– Что вы сделали?
– Попросил разрешения позвонить домой и переспросил Жермену. Она сказала, что речь шла о доме 28… На всякий случай я зашел еще в дома 18 и 38, но безуспешно… Поскольку я все равно уже ушел, то решил заглянуть к себе в больницу, проведать ребенка, который меня беспокоил…
– Который это был час?
– Не знаю… Около получаса я пробыл возле него… Затем вместе с одной из медсестер обошел палаты… И тут меня позвали к телефону… Звонила жена…
– Вы последний видели тестя. Он не был чем-то взволнован?
– Нет, совершенно не был. Он проводил меня до двери и сказал, что сам закончит партию. Я слышал, как он закрыл дверь на цепочку.
– Вы уверены?
– Я отчетливо слышал, как лязгнула цепочка. Могу поклясться…
– Значит, он должен был встать и открыть дверь убийце… Скажите, мадам, когда вы с матерью вернулись, дверь не была закрыта на цепочку?
– Мы бы тогда не попали в квартиру.
Доктор курил мелкими затяжками, прикуривая одну сигарету от другой, с беспокойством поглядывая то на ковер, то на комиссара. Он был похож на человека, который безуспешно пытается решить какую-то проблему, а его жена казалась не менее взволнованной, чем он.

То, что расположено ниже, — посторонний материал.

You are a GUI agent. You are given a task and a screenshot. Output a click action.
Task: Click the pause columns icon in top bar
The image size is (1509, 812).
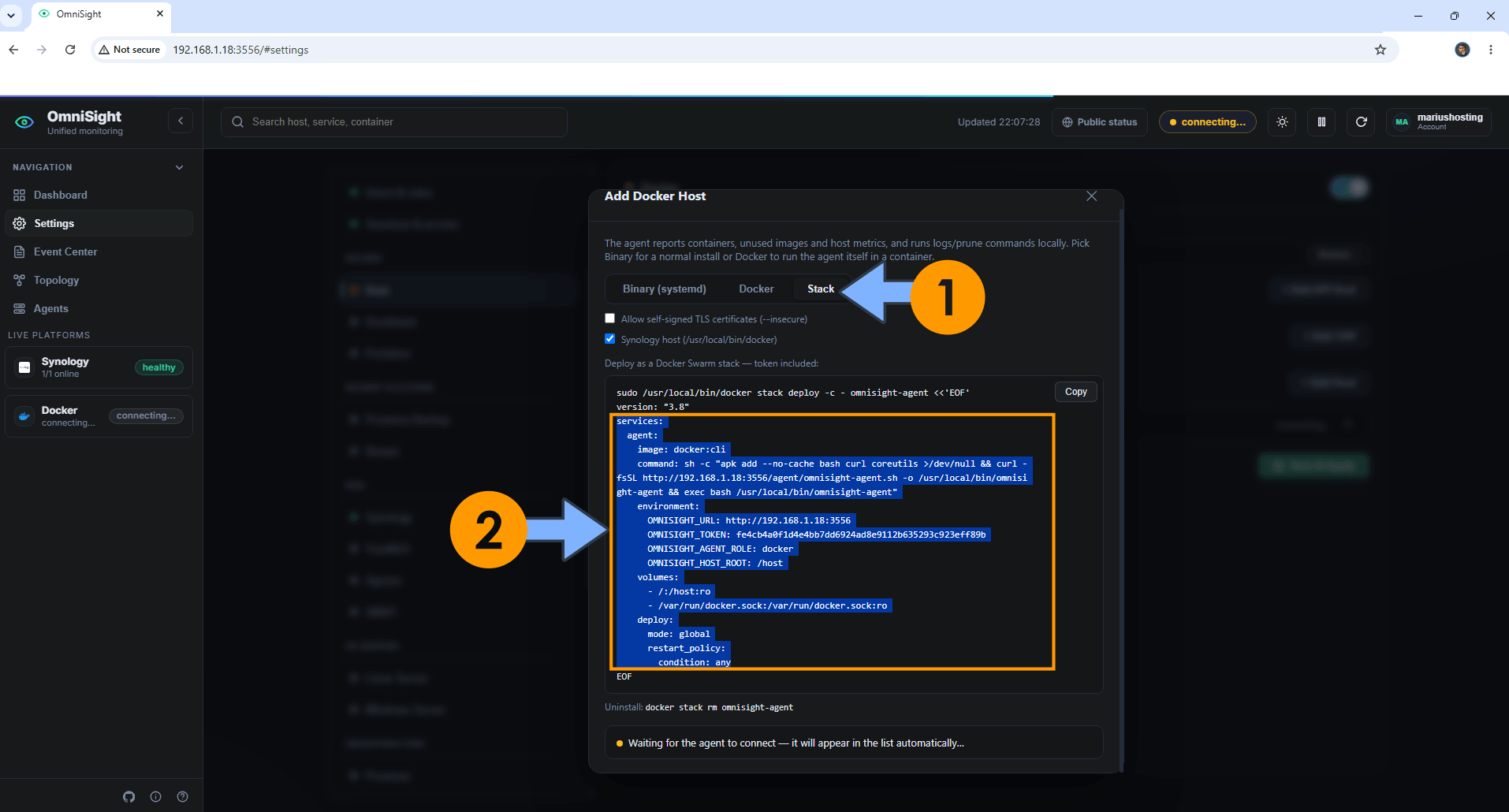pyautogui.click(x=1321, y=122)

– Простите меня, но завтра придется подробнее вернуться к этим вопросам…
– Понимаю.
– Сейчас мне еще нужно поговорить с сотрудниками прокуратуры.
– Тело увезут?
– Это необходимо.
Слово «вскрытие» произнесено не было, но чувствовалось, что молодая женщина об этом думает.
– Возвращайтесь к мадам Жослен. Я к ней скоро загляну, но постараюсь пробыть недолго.
В гостиной Мегрэ машинально пожимал руки коллегам из отдела экспертизы, которые устанавливали там свои приборы.
Озабоченный следователь спросил:
– Что вы обо всем этом думаете, Мегрэ?
– Ничего.
– Вас не удивляет, что именно в этот вечер зятя вызвали к несуществующему больному? Они с тестем были в хороших отношениях?
– Не знаю.
Комиссар опасался подобных вопросов. Ведь он только начинал входить в жизнь этой семьи. В комнату заглянул инспектор, которого Мегрэ видел через окошко в комнате консьержки, и с блокнотом в руке сразу же направился к Мегрэ и Сент-Юберу.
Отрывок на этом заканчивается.